Originally posted by MichiganMat
Some of you guys are hella-old-school. Fortan? Dude, you are old.

Older than dirt - In fact I'm so old I have past the early stages of CRS disease and I'm now well into CRAFT syndrome.

Can't Remember Sh** and Can't Remember A F**king Thing)

cstreit 03-29-2005 08:04 PM

Quote:

Originally posted by MichiganMat
Some of you guys are hella-old-school. Fortan? Dude, you are old.

Fortran was a luxury to many of us... Compared to Assembler and some others, it was like Heaven...

COBOL was actually a fairly nice language for business apps because of the structure and ability to convert data typs simply by moving things into different copybook structures..

Rob Channell 03-29-2005 08:30 PM

Quote:

Originally posted by cstreit
All you yung'uns, you don't know how ad it was... I freekin' had to code ASSEMBLER(! :eek: )


Assembler? You had it easy. All we had were ones and zeros.......and sometimes we didn't even have ones!

Just kidding.
Now: Mostly C/C++ data acquisition/analysis software with the occasional scripting tools for generating control files/etc.
80186 Assembler
8085 Assembler

Before:
Visual Basic
Fortran
C
Sperry Honeywell FVOS (Flexible Versatile Operating System) It was neither flexible nor versatile :(
Assembler Z80/Z85

Anyone else had their name in ascii fly aboard the Space Shuttle?

campbellcj 03-29-2005 08:57 PM

I've done actual work in ~10 languages and dabbled in quite a few more. I started writing code at 13...assembler, BASIC and Pascal IIRC. I did dBase and Paradox stuff in high school and college to make beer money. These days I deal with C++, VB/VBscript, Java, Perl, PL/SQL, COBOL, and JavaScript on a regular basis but mostly fixing other people's screwups or building stuff that can't easily be delegated.

MichiganMat 03-29-2005 10:43 PM

Its so amazing to me that you guys had the patience to stay with coding in the early days. I have a computer engineering degree and I code professionally in Objective-C (which is about as high-level language as currently exists) and I just wouldn't be able to do that stuff on a day to day basis with the old tools. Flipping bits, advanced memory management, complex computation.... ughh!!!!!

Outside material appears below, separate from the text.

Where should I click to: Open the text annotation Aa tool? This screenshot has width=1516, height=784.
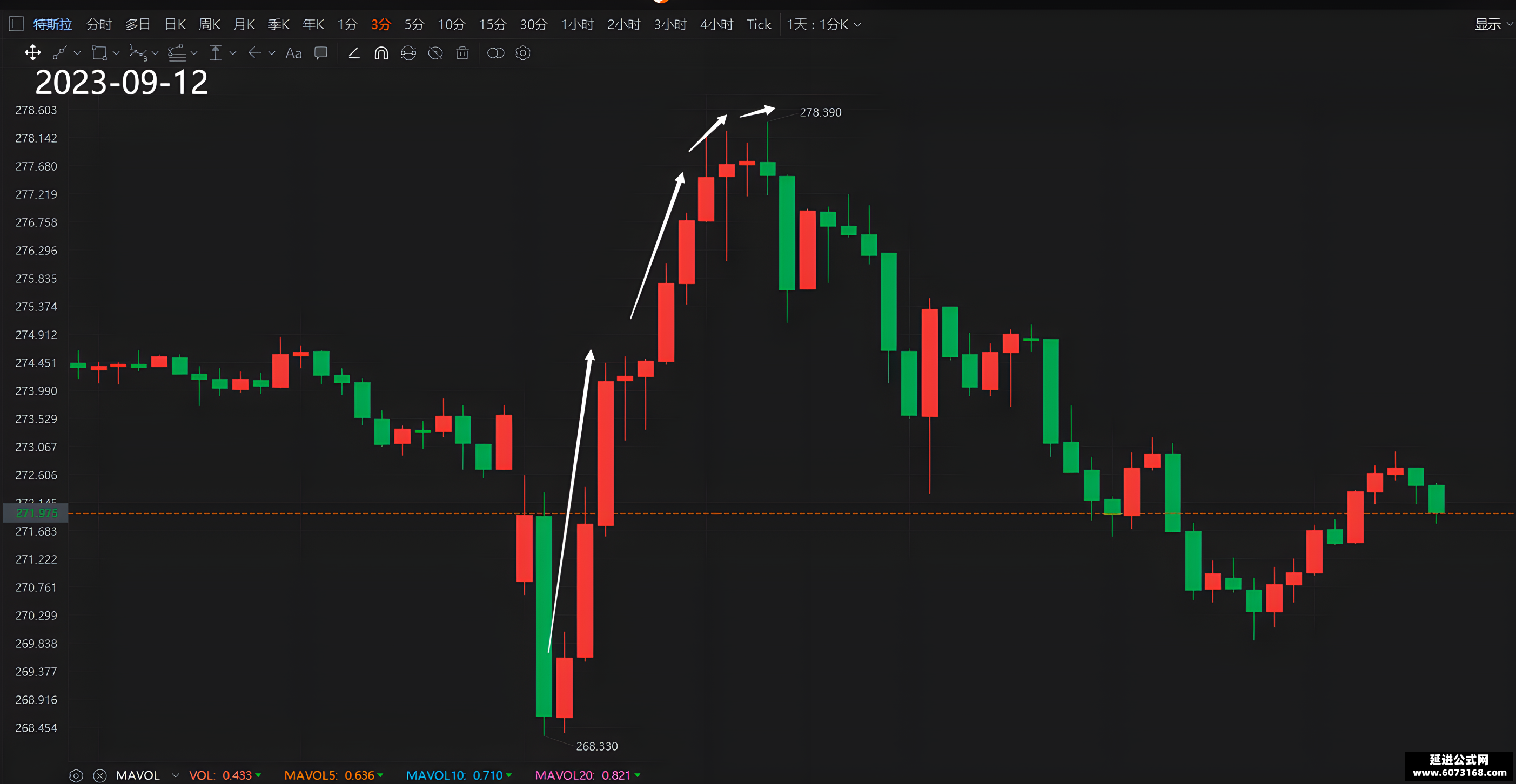click(x=293, y=53)
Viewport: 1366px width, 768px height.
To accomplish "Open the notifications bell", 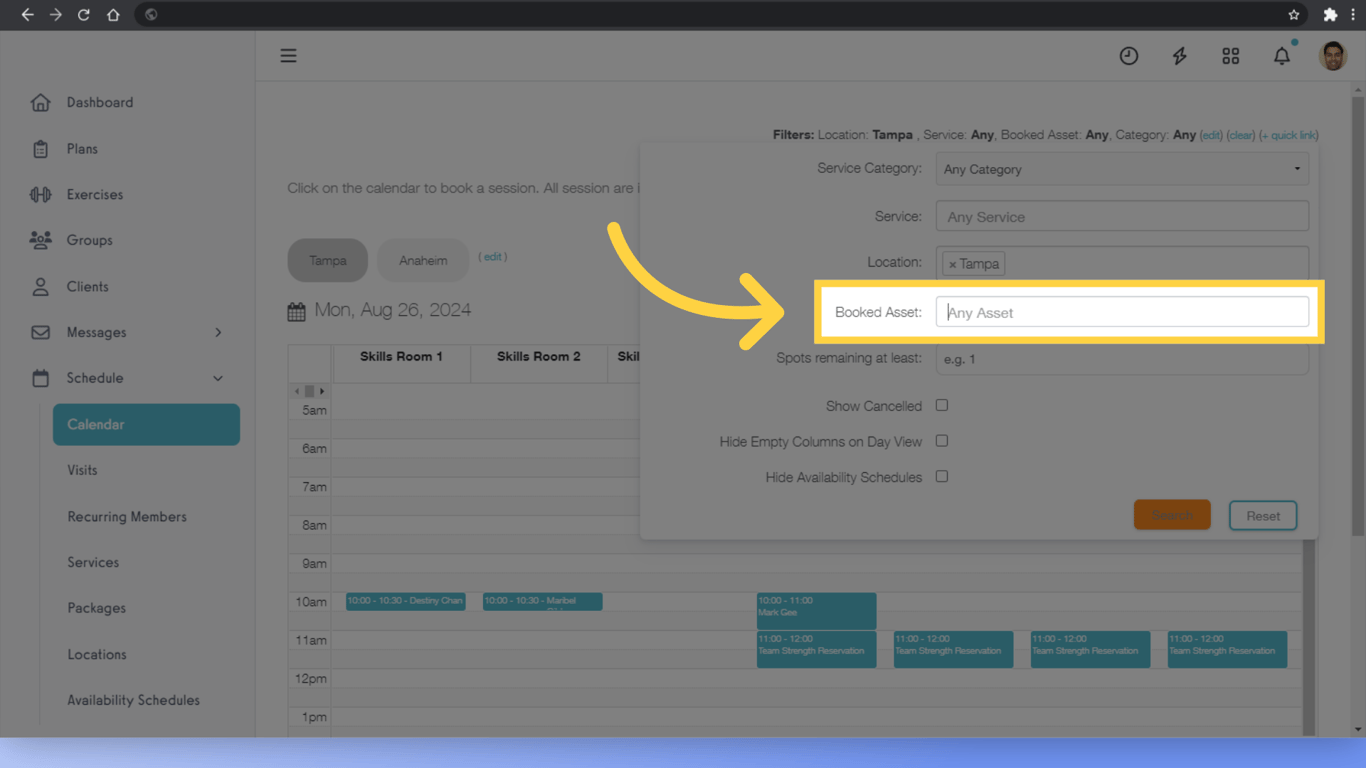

I can drag-n-drop a NSMovieView into my app window, connect my control object to it (drag-n-drop again), give it the path of a Quicktime movie someplace on the system (maybe even run a NSOpenPanel to load the file), and play a movie file in my app in under 2 minutes and 20 lines of code. The NSTextView object comes with built in systemwide spell checker, font control, and "speak text" functionality, in a object that can be drag-n-dropped into your app.

You old-guys are troopers for putting up with what you did. Gold stars and high-fives for all of you.

widebody911 03-30-2005 06:22 AM

Quote:

Originally posted by MichiganMat
I can drag-n-drop a NSMovieView into my app window, connect my control object to it (drag-n-drop again), give it the path of a Quicktime movie someplace on the system (maybe even run a NSOpenPanel to load the file), and play a movie file in my app in under 2 minutes and 20 lines of code. The NSTextView object comes with built in systemwide spell checker, font control, and "speak text" functionality, in a object that can be drag-n-dropped into your app.

So, you're a secretary? You just described the OLE API of Microsoft Office :)

bryanthompson 03-30-2005 07:09 AM

No kidding, it's easy to program when someone else makes the components :p

I left off all of the Pascal and VisualBasic I did becuase the Pascal components were plug-together types and VB is scripting, not programming.

einreb 03-30-2005 08:29 AM

Quote:

Originally posted by bryanthompson
VB is scripting, not programming.
It pays the bills :) I'm pretty much a microsoft whore... VB/ASP, but I'm starting to do most new work on .NET (asp.net/vb.net/c#).

Running a small business, I had to drop any pretense i might have of only doing 'higher level' coding. I build/maintain custom apps for small companies and most of them are Microsoft shops.

-Bernie

bryanthompson 03-30-2005 08:33 AM

I am a kindof jealous of the huge market for VBers... To do anything big with Java you have to team up with an established company or fit a specialty niche, it seems.

Teutonics 03-30-2005 08:40 AM

I started young, but still old as dirt:

Basic
Fortran
HTML
ASP
C++

Now where's my blankie... time for a dirt nap.